→ Tareas a realizar:
A. Enumera todas las personas que se nombran en el texto mostrado.
B. Responde con datos del texto mostrado:
(i) ¿Cuántas páginas tiene La señora del perrito?
(ii) ¿Quién es el autor de El juego de Yalta?
(iii) ¿En qué se convierte el humo del tren en la escena que se destaca al final?

→ Texto mostrado:
Las
escasas veinte páginas de La
señora del perrito
son un prodigio de sutileza en el que cada detalle cuenta, un
demostración de perspicacia psicológica solo al alcance de los
observadores más dotados, un dibujo preciso de las emociones humanas
en su manifestación más emocionante, en fin, una obra maestra que
no se acaba nunca. Teniendo en cuenta estas consideraciones, su
adaptación teatral se plantea como un reto de todo o nada: por un
lado, con estos elementos ya lo tienes todo para desarrollar una obra
memorable; pero por otra parte, es casi imposible estar a la altura
de Chéjov. Visto el resultado que obtuvo Brian Friel con El juego de Yalta, su aproximación nos parece ahora si no la única posible (a
Mikhalkov no le quedó nada mal Ojos
negros)
sí la mejor: una fidelidad absoluta al original y, sin alejarse de
su esencia, unos ligeros pero trascendentales añadidos que dotan a
la obra personalidad propia. Porque lo que no hay en el cuento de
Chéjov, o al menos no de manera tan marcada, es ese aire irreal, más
propio de un relato a lo Henry James, en el que la verdad y la
fantasía, lo vivido y lo imaginado, se entremezclan sin que quede
claro si lo que hemos presenciado ha pasado realmente o es solo un
juego. En este sentido, quedará en la memoria la preciosa escena en
la que el humo del tren que se acaba de marchar se convierte en una
niebla que envuelve a los personajes en su incertidumbre.

→ Líneas de datos:
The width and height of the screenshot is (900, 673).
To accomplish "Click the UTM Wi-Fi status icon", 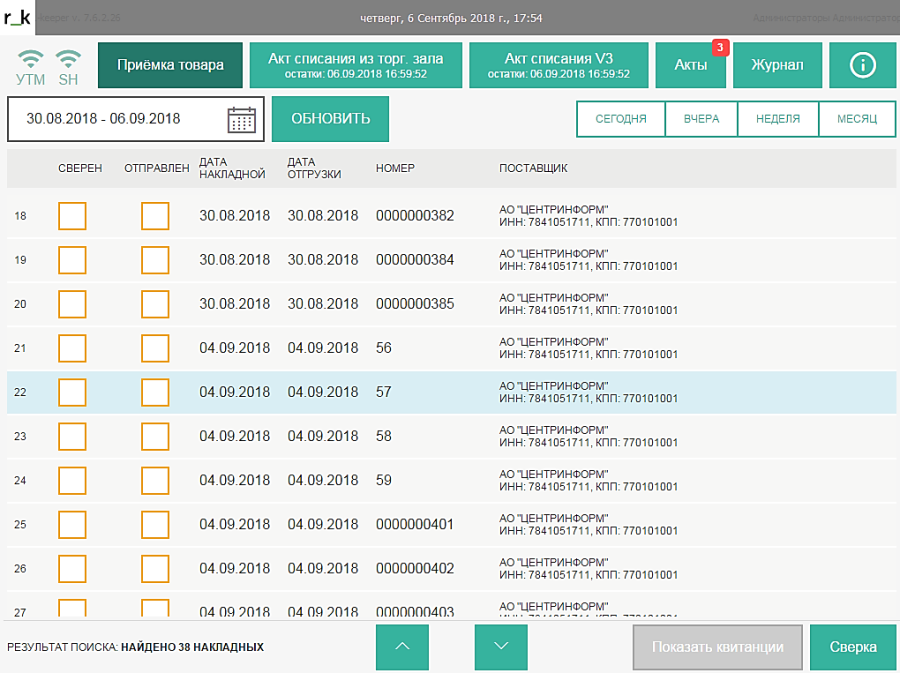I will pos(31,59).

→ Resultados por tarea:
A. Chéjov, Brian Friel, Mikhalkov, Henry James

B.
(i) Escasas veinte páginas.
(ii) Brian Friel.
(iii) En una niebla que envuelve a los personajes en su incertidumbre.